Histone H3.3 is a protein that in humans is encoded by the H3F3A and H3F3B genes. It plays an essential role in maintaining genome integrity during mammalian development.

Histones are basic nuclear proteins that are responsible for the nucleosome structure of the chromosomal fiber in eukaryotes. Two molecules of each of the four core histones (H2A, H2B, H3, and H4) form an octamer, around which approximately 146 bp of DNA is wrapped in repeating units, called nucleosomes. The linker histone, H1, interacts with linker DNA between nucleosomes and functions in the compaction of chromatin into higher order structures. This gene contains introns and its mRNA is polyadenylated, unlike most histone genes. The protein encoded is a replication-independent member of the histone H3 family.

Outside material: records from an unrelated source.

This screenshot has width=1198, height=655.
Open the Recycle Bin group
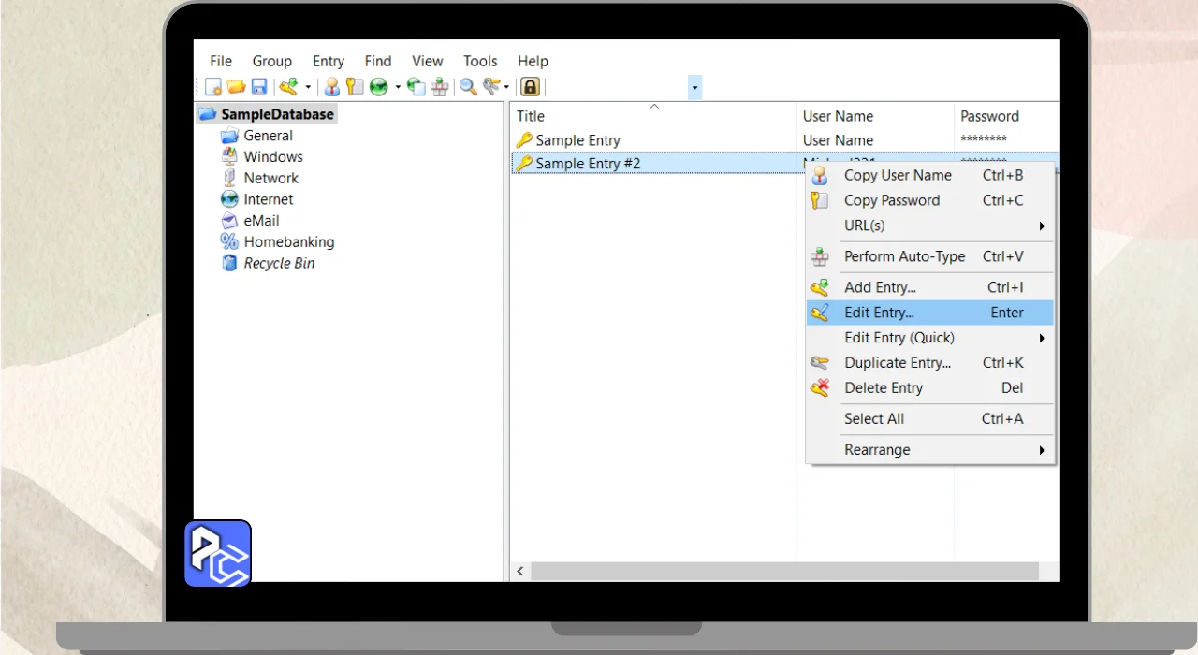(279, 263)
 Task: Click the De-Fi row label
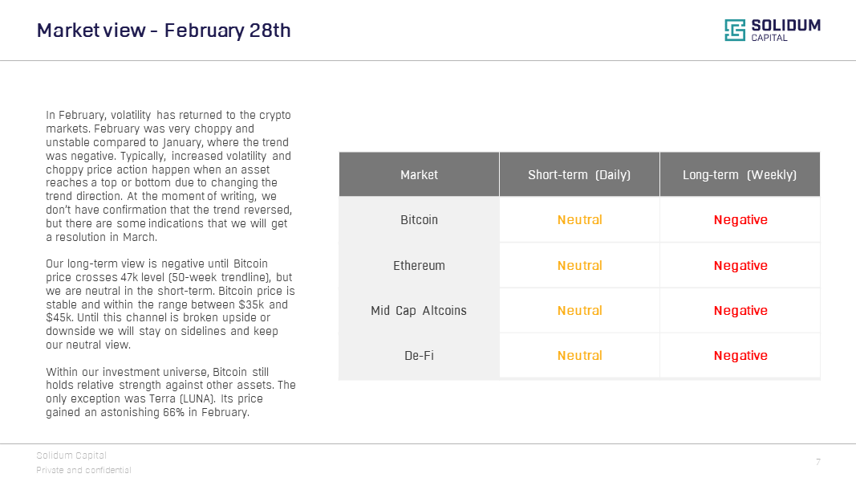(x=419, y=355)
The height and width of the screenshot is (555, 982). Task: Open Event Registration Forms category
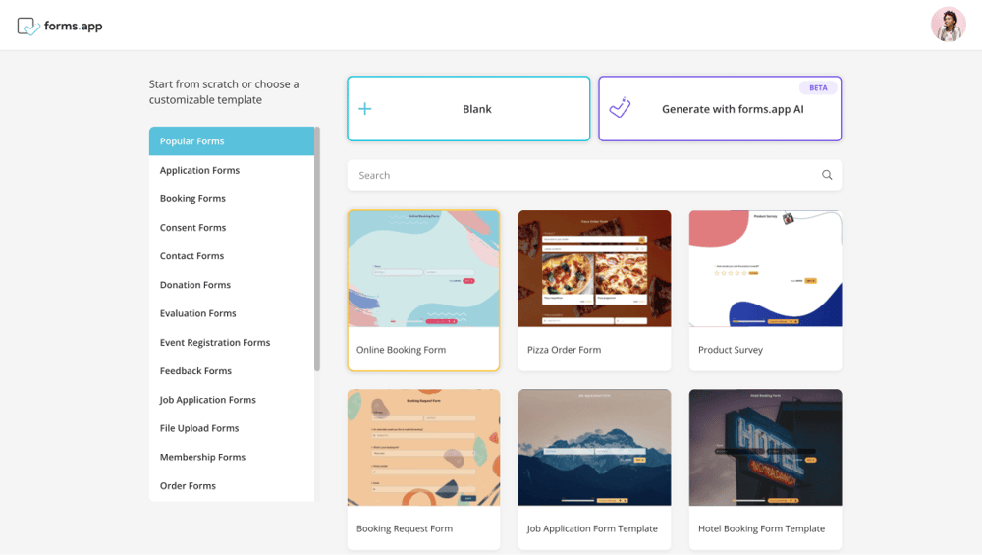215,342
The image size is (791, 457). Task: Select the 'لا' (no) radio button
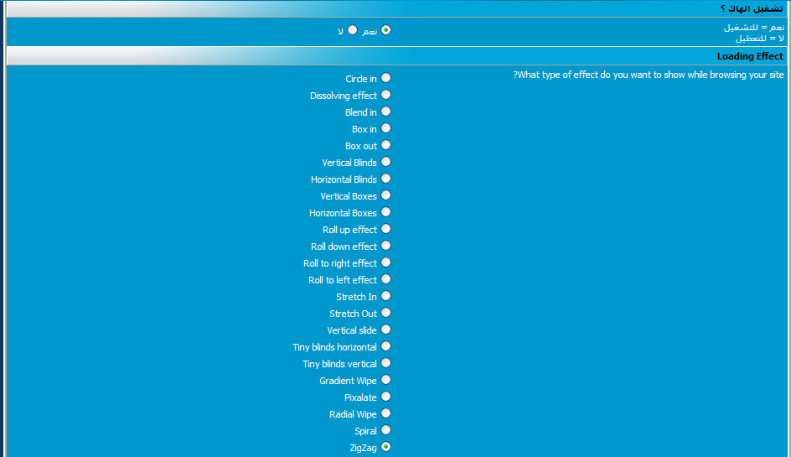pos(352,30)
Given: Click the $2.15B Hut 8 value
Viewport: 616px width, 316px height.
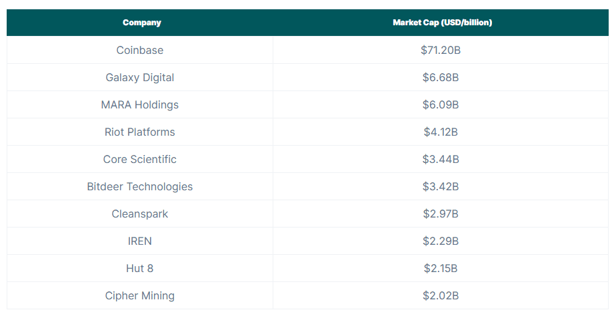Looking at the screenshot, I should click(x=441, y=269).

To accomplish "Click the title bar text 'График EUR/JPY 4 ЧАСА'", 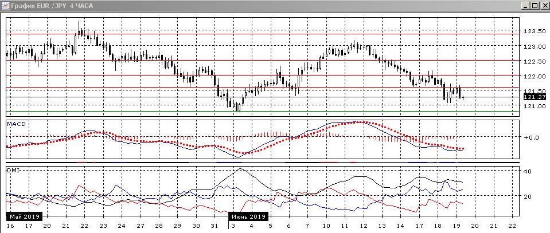I will pos(49,5).
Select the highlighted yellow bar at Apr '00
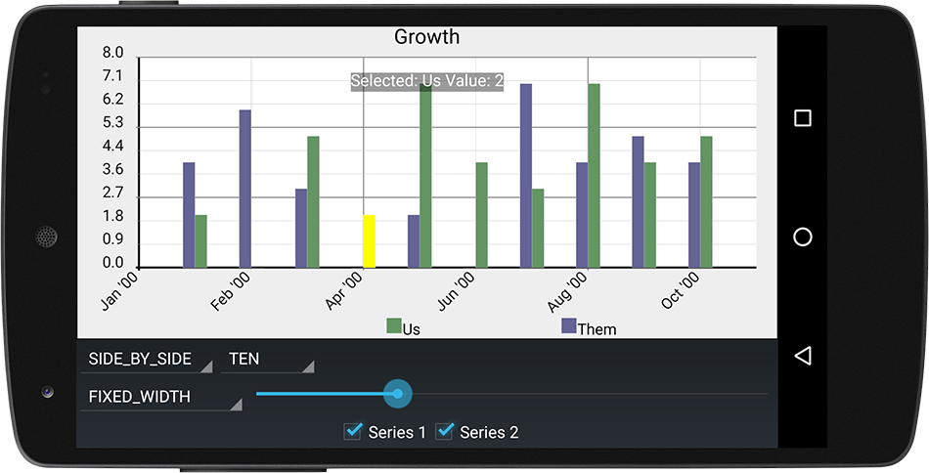 (x=369, y=241)
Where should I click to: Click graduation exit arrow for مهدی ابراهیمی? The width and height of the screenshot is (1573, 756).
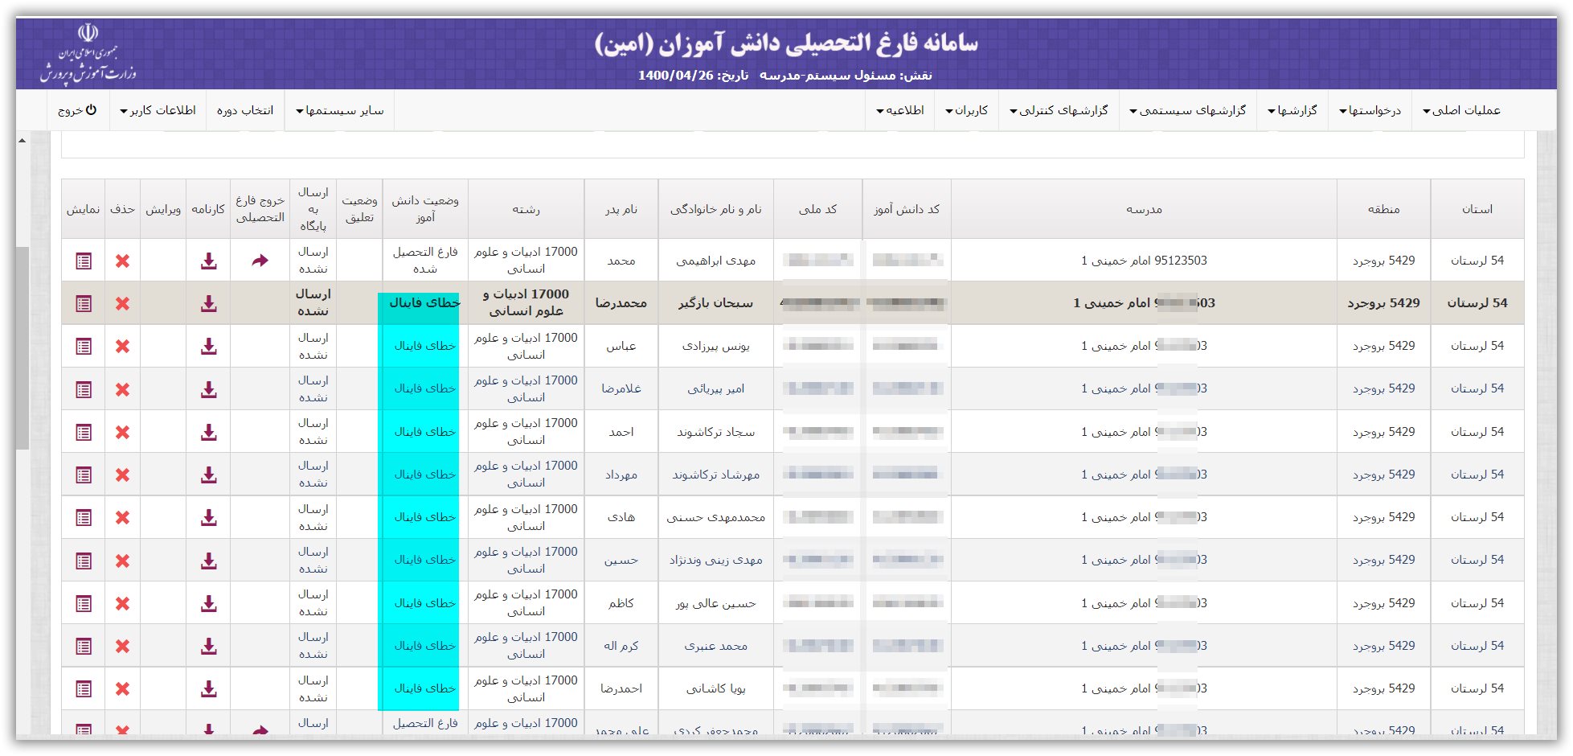pos(260,261)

Mutation of H3F3A are also linked to certain cancers. p.Lys27Met were discovered in Diffuse Intrinsic Pontine Glioma (DIPG), where they are present 65-75% of tumors and confer a worse prognosis. p.Lys27Met alterations in HIST1H3B and HIST1H3C, which code for histone H3.1 have also been reported in ~10% of DIPG.  H3F3A is also mutated in a smaller portion of pediatric and young adult high grade astrocytomas but more frequently as p.Gly34Arg/Val. Mutations in H3F3A and H3F3B are also found in chondroblastoma and giant cell tumor of bone.